And pushing the boundaries of luxury and tech is this all-new S-Class, the W223 if you’re so inclined, arguably the biggest reset since the Sonderklasse first arrived in 1972. There’s newer connectivity, added-screens, a slew of electronic wonders and an increased obsession towards autonomy. In modern countries the S-Class’s Drive Pilot system can call on level-four autonomy so that the car can park itself, and a level-three autonomous driving capability which can assume full control on expressways during daylight hours. You could argue that the ultimate chauffeur-driven car has been autonomous for years, however this new one lets you sit behind the wheel and still not drive. We’re assuming no excuses were left unaccounted for those important, multi-million dollar email confirmations.

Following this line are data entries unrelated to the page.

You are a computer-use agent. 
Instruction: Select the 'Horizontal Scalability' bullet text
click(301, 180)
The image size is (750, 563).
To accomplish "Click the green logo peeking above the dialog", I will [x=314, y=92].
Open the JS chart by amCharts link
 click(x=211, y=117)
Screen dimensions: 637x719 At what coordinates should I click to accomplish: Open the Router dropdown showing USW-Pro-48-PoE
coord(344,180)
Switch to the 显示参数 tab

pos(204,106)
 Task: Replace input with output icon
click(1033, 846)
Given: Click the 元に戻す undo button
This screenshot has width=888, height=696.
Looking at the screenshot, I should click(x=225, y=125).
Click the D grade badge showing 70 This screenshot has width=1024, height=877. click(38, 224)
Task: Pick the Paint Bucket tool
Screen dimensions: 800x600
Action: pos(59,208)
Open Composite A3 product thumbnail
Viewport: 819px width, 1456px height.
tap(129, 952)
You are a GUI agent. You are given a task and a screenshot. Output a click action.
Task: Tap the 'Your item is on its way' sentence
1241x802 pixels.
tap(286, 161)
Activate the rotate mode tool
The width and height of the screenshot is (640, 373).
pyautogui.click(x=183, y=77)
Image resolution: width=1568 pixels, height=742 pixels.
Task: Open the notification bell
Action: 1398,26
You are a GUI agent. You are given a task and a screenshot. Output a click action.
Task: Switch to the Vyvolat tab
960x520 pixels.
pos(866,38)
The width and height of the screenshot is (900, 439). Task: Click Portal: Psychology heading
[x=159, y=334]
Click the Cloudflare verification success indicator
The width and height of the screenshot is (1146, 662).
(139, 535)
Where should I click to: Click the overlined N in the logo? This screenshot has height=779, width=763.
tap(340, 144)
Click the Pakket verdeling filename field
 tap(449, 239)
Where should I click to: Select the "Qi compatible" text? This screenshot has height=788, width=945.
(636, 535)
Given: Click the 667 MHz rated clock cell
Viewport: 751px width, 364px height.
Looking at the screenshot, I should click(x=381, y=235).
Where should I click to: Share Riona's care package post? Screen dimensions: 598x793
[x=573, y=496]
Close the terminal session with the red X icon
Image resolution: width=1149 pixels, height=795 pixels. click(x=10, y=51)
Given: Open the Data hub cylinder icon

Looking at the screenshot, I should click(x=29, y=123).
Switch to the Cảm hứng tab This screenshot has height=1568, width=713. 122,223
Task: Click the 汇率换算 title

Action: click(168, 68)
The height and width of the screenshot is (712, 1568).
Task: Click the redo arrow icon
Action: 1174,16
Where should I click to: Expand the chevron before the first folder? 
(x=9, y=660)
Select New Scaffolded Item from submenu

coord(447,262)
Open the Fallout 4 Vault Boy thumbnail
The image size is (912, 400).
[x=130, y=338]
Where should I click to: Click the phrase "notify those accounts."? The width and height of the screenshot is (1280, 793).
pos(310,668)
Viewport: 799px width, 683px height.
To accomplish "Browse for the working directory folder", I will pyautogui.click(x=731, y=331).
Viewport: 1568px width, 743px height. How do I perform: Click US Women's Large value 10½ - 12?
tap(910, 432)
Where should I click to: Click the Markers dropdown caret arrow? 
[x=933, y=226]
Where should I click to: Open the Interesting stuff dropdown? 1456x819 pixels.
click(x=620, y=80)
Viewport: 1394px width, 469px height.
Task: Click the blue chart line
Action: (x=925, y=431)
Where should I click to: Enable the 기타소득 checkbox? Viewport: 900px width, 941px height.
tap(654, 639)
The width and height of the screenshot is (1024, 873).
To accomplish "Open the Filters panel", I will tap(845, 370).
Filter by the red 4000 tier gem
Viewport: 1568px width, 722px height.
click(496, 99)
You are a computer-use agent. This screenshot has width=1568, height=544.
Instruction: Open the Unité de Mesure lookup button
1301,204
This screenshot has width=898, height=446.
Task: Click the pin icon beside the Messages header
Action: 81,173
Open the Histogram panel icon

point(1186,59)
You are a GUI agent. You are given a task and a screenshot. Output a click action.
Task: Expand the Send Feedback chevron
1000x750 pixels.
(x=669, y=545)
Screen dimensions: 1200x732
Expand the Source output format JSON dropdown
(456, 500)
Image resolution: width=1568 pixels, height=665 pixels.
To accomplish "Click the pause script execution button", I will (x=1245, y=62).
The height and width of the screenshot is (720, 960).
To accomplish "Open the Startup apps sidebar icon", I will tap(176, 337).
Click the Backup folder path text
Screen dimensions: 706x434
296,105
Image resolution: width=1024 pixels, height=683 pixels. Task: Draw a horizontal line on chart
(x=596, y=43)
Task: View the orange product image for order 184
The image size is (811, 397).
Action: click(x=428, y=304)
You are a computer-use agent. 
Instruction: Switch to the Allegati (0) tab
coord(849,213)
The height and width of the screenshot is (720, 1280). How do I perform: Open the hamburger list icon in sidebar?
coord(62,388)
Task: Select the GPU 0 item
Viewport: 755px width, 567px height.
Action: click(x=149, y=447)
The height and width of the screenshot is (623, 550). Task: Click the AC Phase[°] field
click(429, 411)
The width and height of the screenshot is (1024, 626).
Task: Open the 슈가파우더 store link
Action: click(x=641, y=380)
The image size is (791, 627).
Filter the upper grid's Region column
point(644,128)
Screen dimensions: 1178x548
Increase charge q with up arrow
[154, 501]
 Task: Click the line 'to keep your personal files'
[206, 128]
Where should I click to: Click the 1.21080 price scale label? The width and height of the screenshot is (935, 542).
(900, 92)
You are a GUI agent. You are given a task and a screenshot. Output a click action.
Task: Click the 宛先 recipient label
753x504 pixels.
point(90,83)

Measuring 5,289 mm from bow to stern, the all-new S-Class increases its heft for an imposing stance worthy of a flagship status. It looks more curvaceous than the outgoing model, keeping true to classic sedan proportions with a stretched hood, sweeping C-pillar, and bold front end. The grille, as usual, has grown, the body-sides and flanks are simpler but still magnificently surfaced, the head- and tail-lights simpler to look at it but now containing the most phenomenally complex illumination technology. With Digital Lights available as an option, the ultra-range headlamps can illuminate 650m of the darkest paths. And it’s intelligent, adapting to the pedestrians and on-coming traffic by slewing the beam.
But what’s the S-Class like to drive? The immediate answer is – incredibly quiet. For the first time, Mercedes is using acoustic foam in key parts of the body, which is fitted early in production and then expands in the oven during cathodic dip painting. Most brands that crow about aerodynamics do so to generate loads of downforce but with this luxury limo, the effort has gone into making the cabin as library-like as possible. Even with the diesel engine in our 400 d was almost inaudible, except under hard acceleration. Ride comfort at cruising speeds is just as impressive, adding to the impression of refinement. Yet sudden potholes in urban areas weren’t dismissed quite perfectly as we’d hope.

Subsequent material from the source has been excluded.